▶ _EXERCISE DESCRIPTION_:
Quote the items below verbatim, starting at the line that contains "Given: Select the Setup Contact Import tab" and ending at the line that contains "I will pos(297,46).", with both of those lines included.
─── MATERIAL
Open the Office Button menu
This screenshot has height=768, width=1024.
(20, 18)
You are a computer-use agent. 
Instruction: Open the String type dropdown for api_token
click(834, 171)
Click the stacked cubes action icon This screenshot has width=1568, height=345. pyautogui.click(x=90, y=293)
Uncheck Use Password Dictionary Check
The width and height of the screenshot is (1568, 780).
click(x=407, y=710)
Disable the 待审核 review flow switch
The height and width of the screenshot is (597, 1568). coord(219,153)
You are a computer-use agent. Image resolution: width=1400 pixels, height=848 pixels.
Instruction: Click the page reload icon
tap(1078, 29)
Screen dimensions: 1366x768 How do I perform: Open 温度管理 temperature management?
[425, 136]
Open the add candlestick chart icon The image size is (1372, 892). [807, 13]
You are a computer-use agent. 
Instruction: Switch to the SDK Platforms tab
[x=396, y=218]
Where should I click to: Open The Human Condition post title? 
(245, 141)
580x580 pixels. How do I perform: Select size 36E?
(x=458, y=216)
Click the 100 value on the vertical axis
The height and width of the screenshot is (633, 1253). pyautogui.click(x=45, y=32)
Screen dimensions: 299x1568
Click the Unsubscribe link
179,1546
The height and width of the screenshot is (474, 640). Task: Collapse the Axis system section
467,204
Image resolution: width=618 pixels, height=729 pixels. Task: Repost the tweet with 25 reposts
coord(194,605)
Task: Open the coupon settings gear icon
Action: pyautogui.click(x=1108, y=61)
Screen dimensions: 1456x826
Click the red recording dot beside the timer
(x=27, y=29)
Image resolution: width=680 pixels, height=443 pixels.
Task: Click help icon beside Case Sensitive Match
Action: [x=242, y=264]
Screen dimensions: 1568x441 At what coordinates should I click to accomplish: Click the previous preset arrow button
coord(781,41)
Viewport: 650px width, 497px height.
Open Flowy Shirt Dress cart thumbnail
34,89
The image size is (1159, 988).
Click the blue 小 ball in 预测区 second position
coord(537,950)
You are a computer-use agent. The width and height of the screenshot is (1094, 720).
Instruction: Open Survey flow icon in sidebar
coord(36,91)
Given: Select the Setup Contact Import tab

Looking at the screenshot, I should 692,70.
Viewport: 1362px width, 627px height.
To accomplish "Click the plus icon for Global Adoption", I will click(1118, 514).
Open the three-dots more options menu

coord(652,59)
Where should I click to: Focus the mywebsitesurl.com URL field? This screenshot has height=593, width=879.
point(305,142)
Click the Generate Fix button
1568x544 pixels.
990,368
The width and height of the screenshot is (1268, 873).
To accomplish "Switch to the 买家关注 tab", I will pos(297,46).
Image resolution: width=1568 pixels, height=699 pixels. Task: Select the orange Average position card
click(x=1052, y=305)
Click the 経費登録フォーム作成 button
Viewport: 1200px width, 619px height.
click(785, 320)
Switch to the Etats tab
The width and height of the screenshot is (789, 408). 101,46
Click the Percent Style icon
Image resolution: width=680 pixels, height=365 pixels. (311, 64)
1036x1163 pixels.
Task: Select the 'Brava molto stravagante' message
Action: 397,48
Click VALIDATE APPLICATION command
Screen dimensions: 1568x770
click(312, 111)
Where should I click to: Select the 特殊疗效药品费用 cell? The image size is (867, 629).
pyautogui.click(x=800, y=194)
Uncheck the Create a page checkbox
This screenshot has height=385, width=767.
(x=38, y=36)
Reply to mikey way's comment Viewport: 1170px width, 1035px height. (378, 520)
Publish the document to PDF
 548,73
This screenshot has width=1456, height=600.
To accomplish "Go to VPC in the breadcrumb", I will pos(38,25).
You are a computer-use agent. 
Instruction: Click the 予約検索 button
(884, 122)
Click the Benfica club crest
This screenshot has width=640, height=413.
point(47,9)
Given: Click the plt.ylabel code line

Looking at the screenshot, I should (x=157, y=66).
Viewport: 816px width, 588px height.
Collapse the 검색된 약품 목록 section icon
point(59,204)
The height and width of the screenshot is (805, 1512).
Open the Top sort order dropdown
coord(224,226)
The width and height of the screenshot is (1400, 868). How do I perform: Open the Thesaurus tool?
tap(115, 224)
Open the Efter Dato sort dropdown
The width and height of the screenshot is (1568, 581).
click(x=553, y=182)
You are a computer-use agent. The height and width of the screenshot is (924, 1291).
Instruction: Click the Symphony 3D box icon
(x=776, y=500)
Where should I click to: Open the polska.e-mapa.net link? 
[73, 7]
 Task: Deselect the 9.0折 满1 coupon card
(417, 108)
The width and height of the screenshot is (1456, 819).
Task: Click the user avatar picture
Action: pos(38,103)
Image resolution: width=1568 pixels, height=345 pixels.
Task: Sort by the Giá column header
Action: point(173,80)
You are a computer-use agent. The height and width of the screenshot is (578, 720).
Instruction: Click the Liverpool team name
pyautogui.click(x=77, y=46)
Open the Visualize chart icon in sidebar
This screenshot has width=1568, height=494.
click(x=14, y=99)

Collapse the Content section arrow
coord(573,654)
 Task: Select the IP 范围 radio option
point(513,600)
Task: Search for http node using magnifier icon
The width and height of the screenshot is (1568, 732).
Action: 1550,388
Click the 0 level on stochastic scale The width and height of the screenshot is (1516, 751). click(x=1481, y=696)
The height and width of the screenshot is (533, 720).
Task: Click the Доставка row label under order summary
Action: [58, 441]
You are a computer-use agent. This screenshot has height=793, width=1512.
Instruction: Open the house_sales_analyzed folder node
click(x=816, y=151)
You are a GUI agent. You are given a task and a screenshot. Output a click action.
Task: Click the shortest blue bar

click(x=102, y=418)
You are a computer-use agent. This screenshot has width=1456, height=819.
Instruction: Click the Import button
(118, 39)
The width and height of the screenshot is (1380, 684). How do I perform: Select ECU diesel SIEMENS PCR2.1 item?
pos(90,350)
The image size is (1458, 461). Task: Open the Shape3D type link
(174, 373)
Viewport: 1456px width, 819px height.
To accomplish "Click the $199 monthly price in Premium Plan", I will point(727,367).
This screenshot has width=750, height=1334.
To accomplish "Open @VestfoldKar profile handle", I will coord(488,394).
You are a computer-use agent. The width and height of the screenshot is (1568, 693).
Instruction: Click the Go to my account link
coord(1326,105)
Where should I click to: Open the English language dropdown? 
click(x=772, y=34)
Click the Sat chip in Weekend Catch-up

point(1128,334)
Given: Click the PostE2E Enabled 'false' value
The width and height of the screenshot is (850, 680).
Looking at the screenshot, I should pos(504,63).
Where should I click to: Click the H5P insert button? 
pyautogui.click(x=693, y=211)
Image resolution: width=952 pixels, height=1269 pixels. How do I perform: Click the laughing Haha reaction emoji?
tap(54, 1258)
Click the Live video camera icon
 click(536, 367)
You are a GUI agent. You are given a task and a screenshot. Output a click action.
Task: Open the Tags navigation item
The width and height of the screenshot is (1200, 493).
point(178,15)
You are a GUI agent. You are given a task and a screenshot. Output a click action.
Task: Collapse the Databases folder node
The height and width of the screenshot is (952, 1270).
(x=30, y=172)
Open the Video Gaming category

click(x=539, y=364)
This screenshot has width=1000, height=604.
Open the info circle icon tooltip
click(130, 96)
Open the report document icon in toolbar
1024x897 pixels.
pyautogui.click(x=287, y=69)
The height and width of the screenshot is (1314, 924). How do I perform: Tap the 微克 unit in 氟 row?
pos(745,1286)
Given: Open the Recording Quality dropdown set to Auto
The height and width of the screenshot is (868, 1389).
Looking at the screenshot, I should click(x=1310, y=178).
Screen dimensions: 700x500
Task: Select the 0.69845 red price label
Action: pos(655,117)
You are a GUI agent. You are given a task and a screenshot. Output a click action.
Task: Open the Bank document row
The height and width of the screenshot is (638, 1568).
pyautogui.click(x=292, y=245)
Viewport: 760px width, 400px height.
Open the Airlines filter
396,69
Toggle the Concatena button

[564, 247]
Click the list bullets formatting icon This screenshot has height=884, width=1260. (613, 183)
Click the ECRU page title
──────
▶ _COMPLETE OUTPUT_:
Given: Select the Setup Contact Import tab

Looking at the screenshot, I should 692,70.
Viewport: 1362px width, 627px height.
To accomplish "Click the plus icon for Global Adoption", I will click(1118, 514).
Open the three-dots more options menu

coord(652,59)
Where should I click to: Focus the mywebsitesurl.com URL field? This screenshot has height=593, width=879.
point(305,142)
Click the Generate Fix button
1568x544 pixels.
990,368
The width and height of the screenshot is (1268, 873).
To accomplish "Switch to the 买家关注 tab", I will pos(297,46).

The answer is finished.